Safe spaces don't want your privilege

By creating safe spaces we can hope to create a safer world.

By Jennifer Alzate

Published April 3, 2011

By now, most Columbia residents will have encountered the controversial “safe space” flier. Printed in the bright pink color of Everyone Allied Against Homophobia’s “Safe Space” flier, the Columbia University College Republicans flier criticizes supposedly exclusionary safe spaces like those of Stephen Donaldson and Malcolm X lounges. However, its critique mistakes collective, identity-based activism for divisive victim politics and perpetuates the privilege-based power structures that safe spaces subvert.

First, the flier criticizes safe spaces for “suggest[ing] that the rest of the campus is in some way dangerous.” That’s partly the point: To think of America, or Columbia, as a non-racist and non-homophobic sanctuary is dangerously naïve. Safe spaces remind us that discrimination exists, even if we’re lucky or privileged enough not to experience it firsthand. The creators of CUCR’s flier forget, however, that no safe space pretends or aspires to be the only discrimination-free zone. Rather, safe spaces provide one of many havens for minorities, no matter what happens outside of the room’s walls.

Additionally, by alleging that safe spaces “legitimize a mentality of on-campus victimization,” CUCR insinuates that such feelings are wrong and invalid, that no one has the right to feel victimized on campus. This ignores, shames, and—most ironically—excludes students who are actually harassed by their peers on the basis of their identity. This particularly noxious type of victim blaming has no place on campus, much less on a flier that decries safe spaces for their exclusionary nature.

However, the entire debate—including Sarah Ngu’s otherwise excellent editorial last Friday—has missed another crucial reason to protect safe spaces. I’ve already discussed how safe spaces provide minorities with repression- and oppression-free zones in which to explore identities. Secondly, safe spaces subvert the status quo insofar as they exist as spaces created by minorities, for minorities.

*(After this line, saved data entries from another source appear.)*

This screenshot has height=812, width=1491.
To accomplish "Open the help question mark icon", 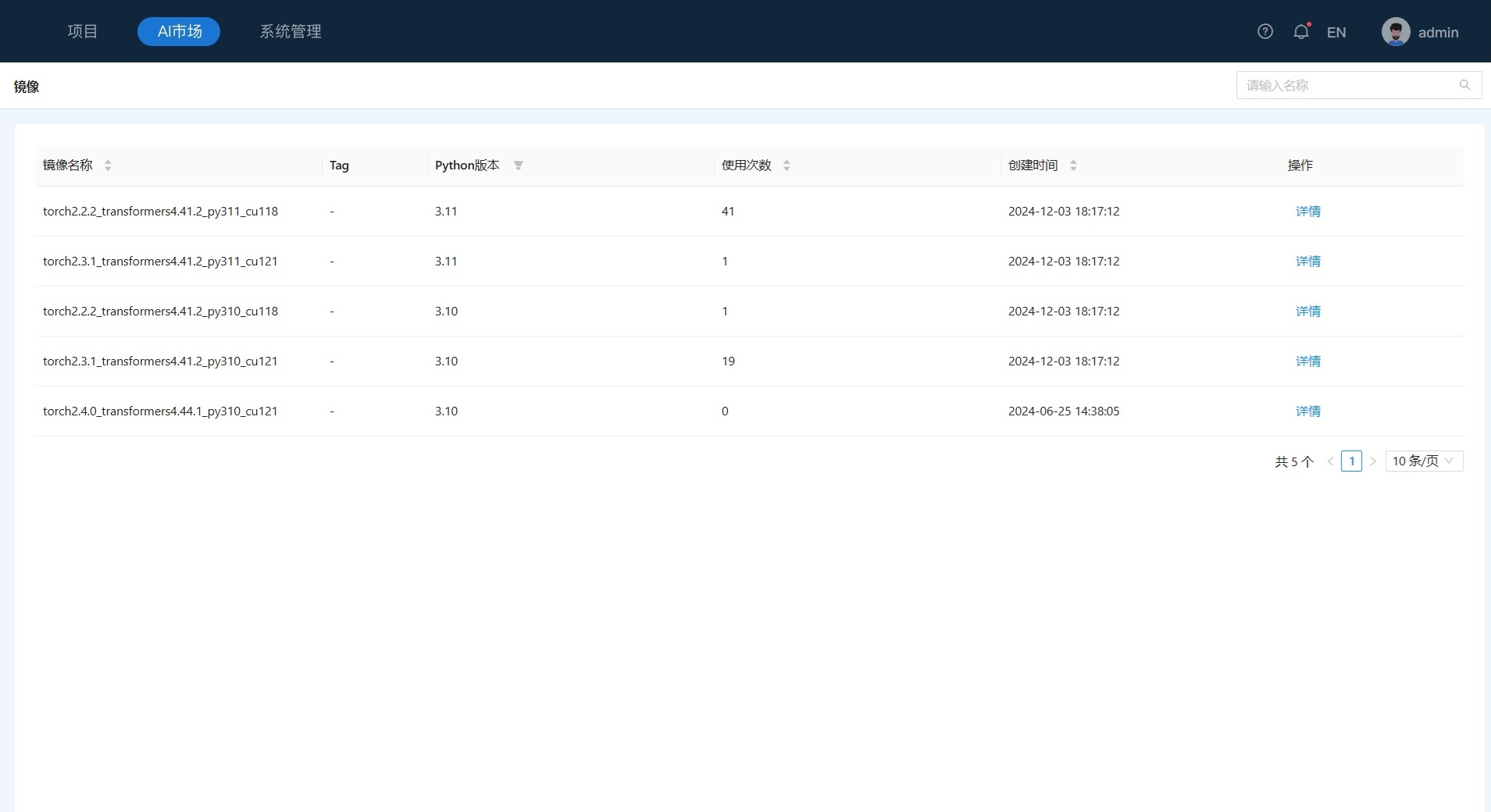I will (x=1265, y=31).
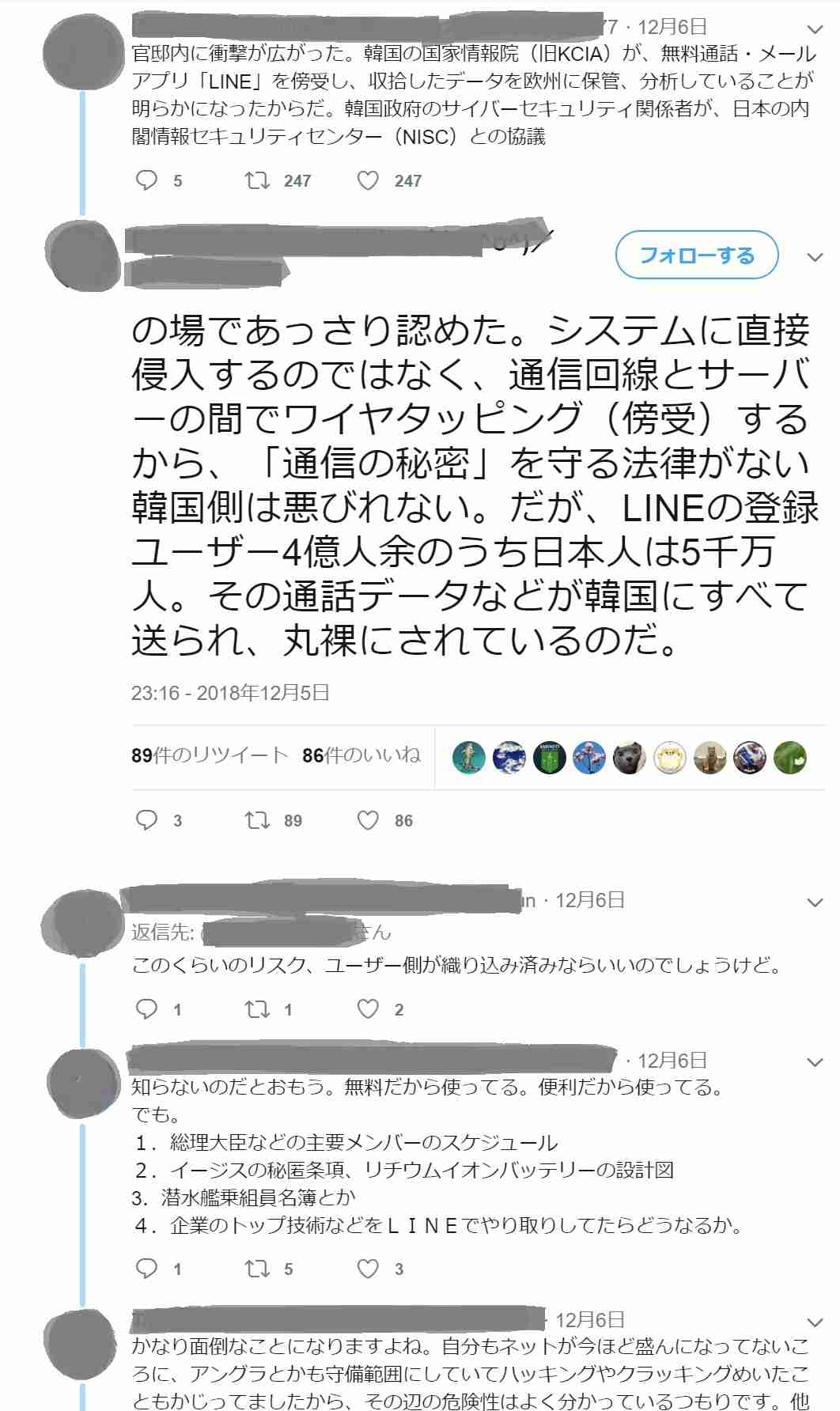
Task: Open the 89件のリツイート list
Action: (x=210, y=755)
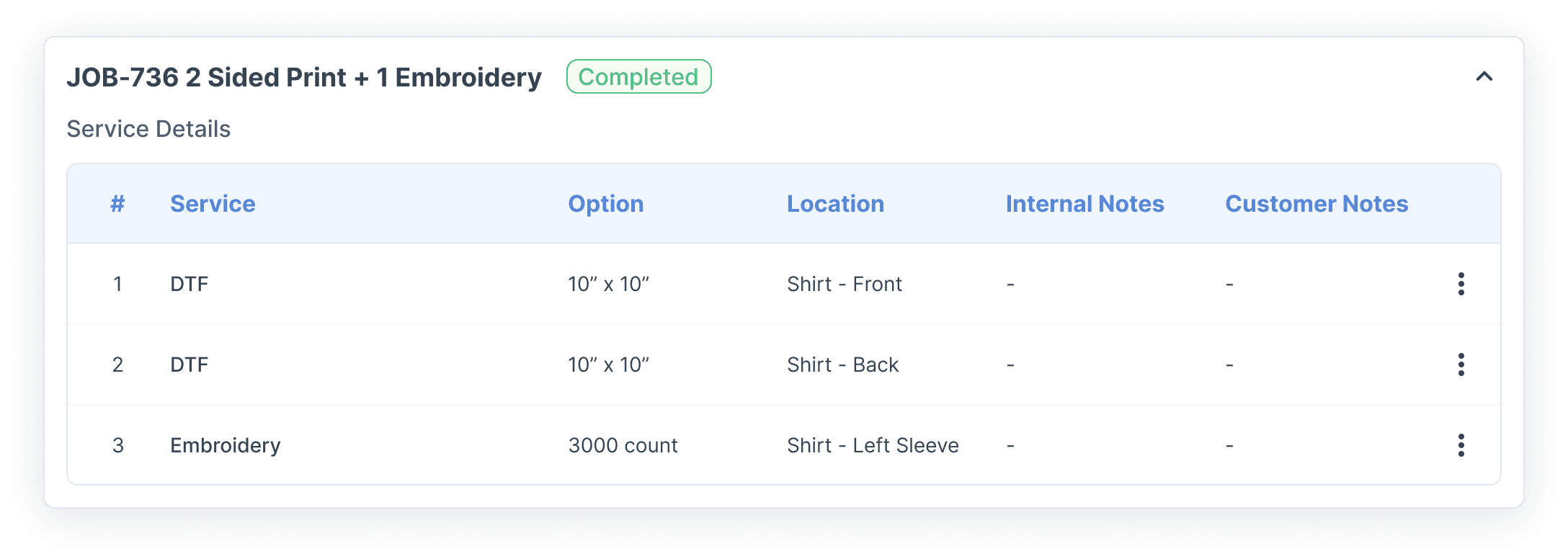1568x559 pixels.
Task: Click the Shirt - Back location cell
Action: (842, 365)
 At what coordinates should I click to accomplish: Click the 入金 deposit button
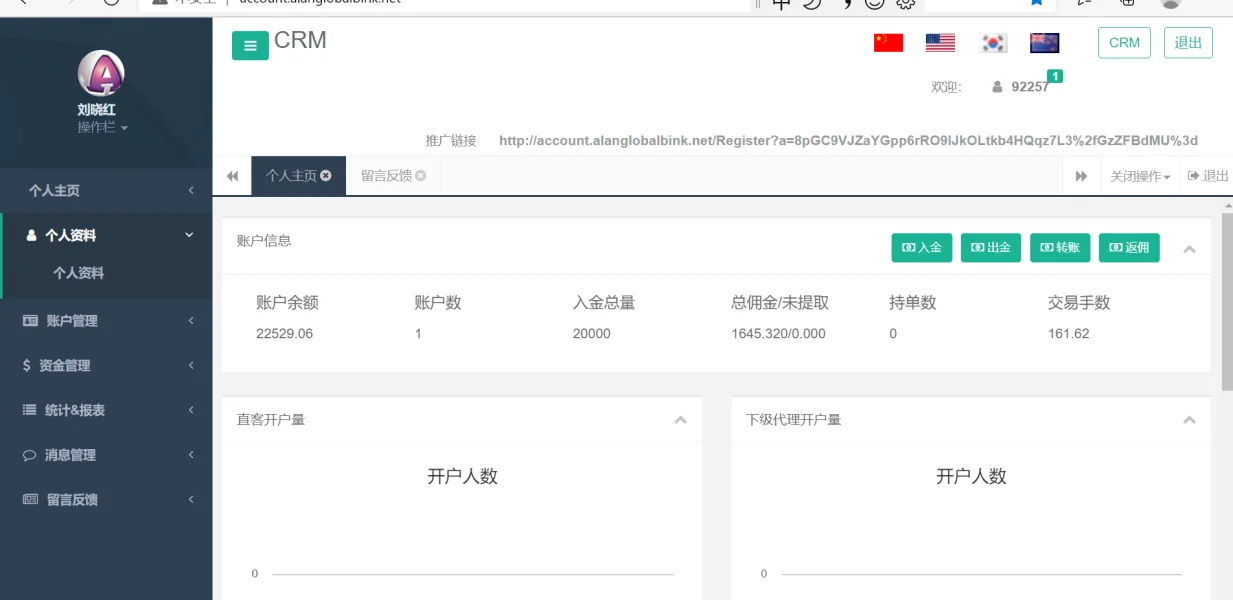(x=921, y=248)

Safe spaces give minorities a much-needed escape from white and hetero-normativity, which is epitomized by non-minorities’ undue exercise of privilege in minority conversations. Take the following example: In the midst of a conversation about the racialization of poverty, a white person asserts that white people are poor, too. While the statement in and of itself is correct, it is irrelevant to the topic and effectively shuts down the conversation. Moreover, while this kind of defensive response can be made in good faith, it is too often accompanied by truly racist or otherwise discriminatory allegations: for example, that race has nothing to do with poverty, and that colored people have nothing to complain about.

Safe spaces counteract this problem—they provide sanctuary from these typical privileged/minority interactions, in which privileged people silence minority conversations through the conscious or unconscious exertion of privilege. Moreover, they allow minorities to freely discuss discrimination, identity, and other topics with people who truly do check their privilege at the door. No longer obliged to justify, cater, or defend their discussions to privileged people, minorities can focus on their own matters.

Conversations with our white, heterosexual, and/or male peers should and must happen if we ever aim to dismantle the status quo. However, safe spaces are not the place for these conversations. Moreover, they are not places of victimization and differentiation. They are havens from discrimination, places to accept and grapple with identity in all its complexity. Inclusive societies, such as the one CUCR espouses, cannot be forged by naïvely pretending that discrimination doesn’t happen. But by demonstrating solidarity with minority groups, and by questioning our own privilege and challenging others’, we can strive for a world in which every space truly is safe.

The author is a Columbia College sophomore majoring in English.